Moreover, although many U.S. defense systems and platforms do regularly use so-called legacy chips (those at process nodes 14 nm or higher), the newest 3-5 nm chips are vital to applications such as artificial intelligence, next-generation computing, or signals processing where there exist significant military applications for functions such as communications, detection, sensing, targeting, etc. Indeed, access to these sophisticated chips is critical to achieving DOD’s goals of a so-called third offset strategy, which includes, among other things, intelligent battlefield technology and hypersonic weapons. And that’s why USICA includes $2 billion for a “CHIPS for America Defense Fund” for R&D, testing, and evaluation of chips specifically needed to support defense and intelligence missions. But even without that, the CHIPS and FABS acts represent important steps to securing America’s strategic autonomy and promoting national security.

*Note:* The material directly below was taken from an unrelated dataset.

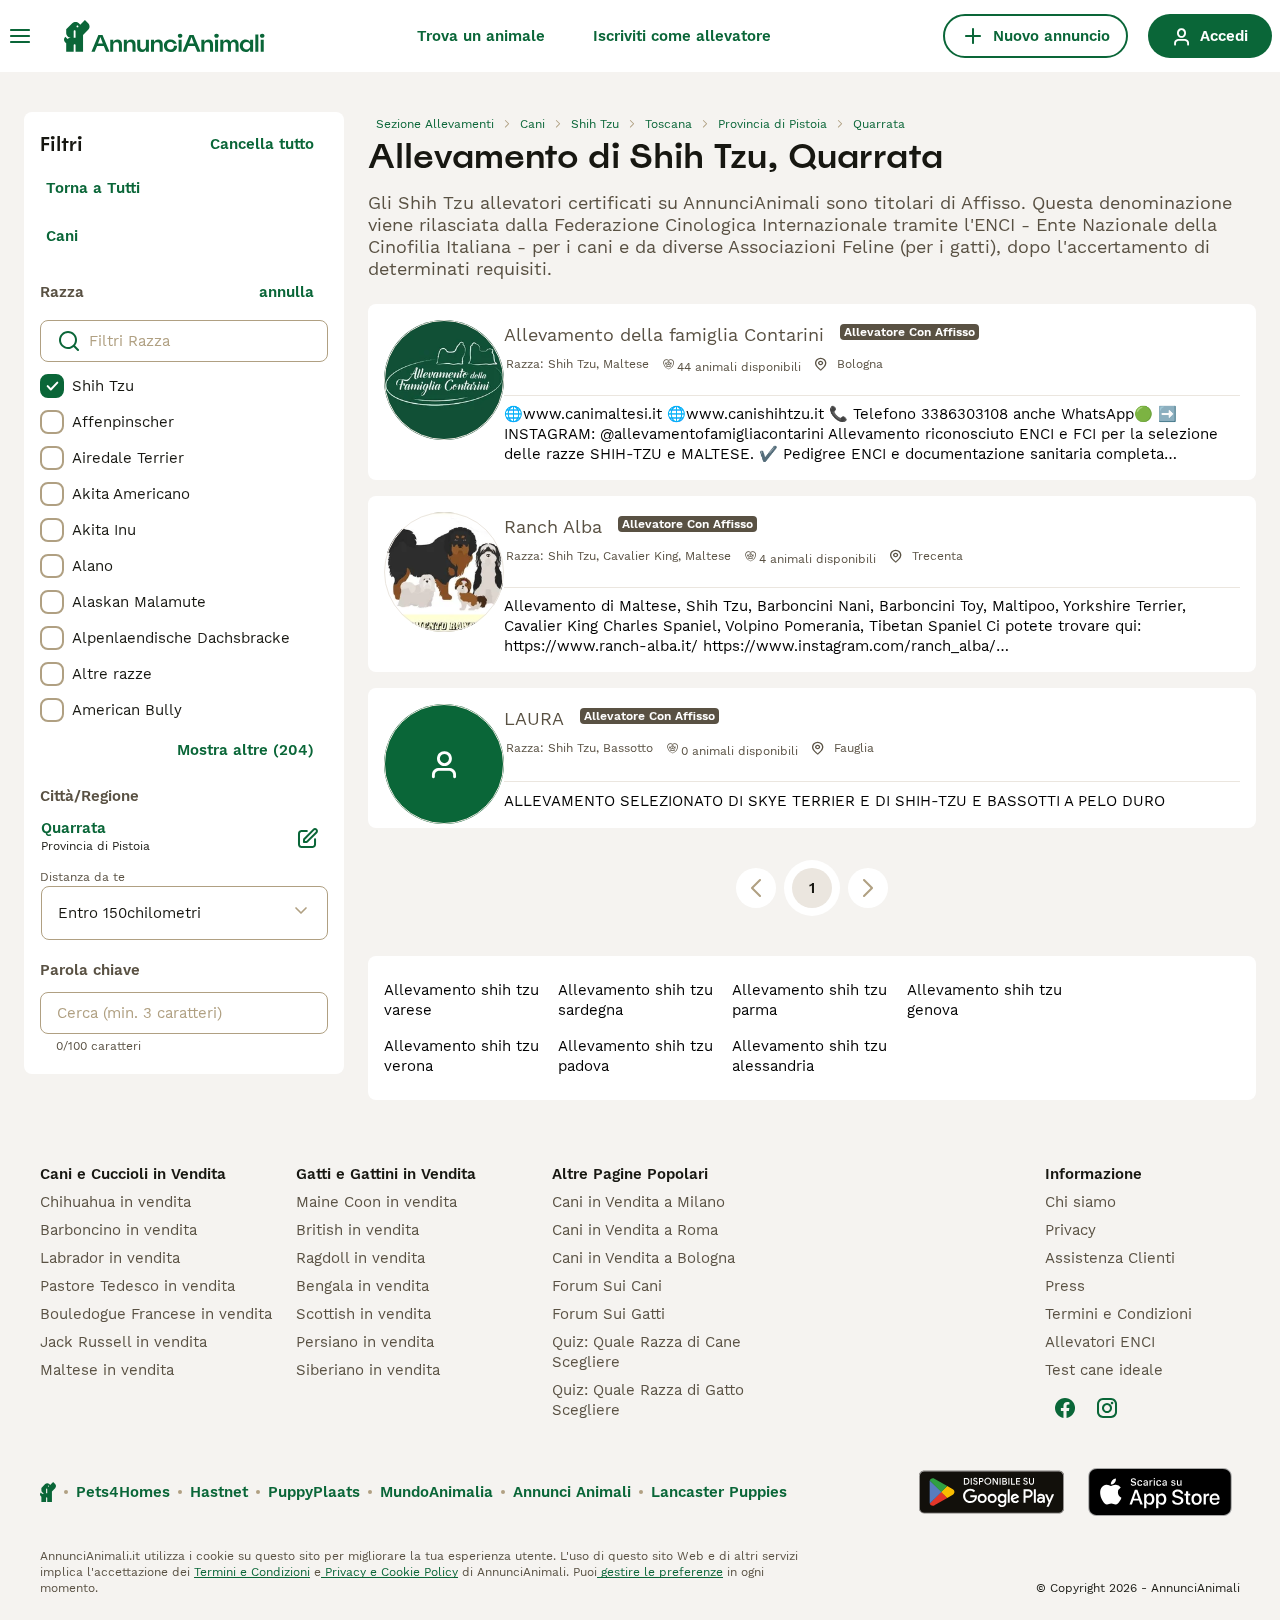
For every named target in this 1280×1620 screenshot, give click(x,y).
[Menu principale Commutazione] (20, 36)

The World’s Most Strategically Important Industry
Put simply—alongside biotechnology amidst a pandemic—semiconductors represent the world’s most strategically important industry. By definition, they are instrumental to any product or device in the world that has an off/on switch or that processes information or leverages computational capacity. In short, they represent the foundational industry for the entire global economy. The United States, creator of this industry, needs to ensure both that it fields leading companies across the memory, logic, and analog segments of the semiconductor industry, and that it maintains sufficient domestic semiconductor manufacturing to support its economic and national security needs. And, to be sure, while the CHIPS/FABS Act won’t immediately solve the current semiconductor shortage (as it takes two to three years for new fabs to come online once ground breaks), they represent a mid- to long-term investment that will help to preclude America from finding itself in a similar position again.
Thus, the CHIPS and FABS Acts are about much more than simply the competitiveness of the U.S. semiconductor industry; they’re more fundamentally about U.S. economic and national security. And they fit precisely with the investments the broader USICA legislation would make in R&D, innovation, and technology transfer and commercialization to facilitate American economic competitiveness.
Leading in today’s global economy means leading in semiconductor innovation and production. It’s time for Congress to pass the CHIPS and FABS Acts.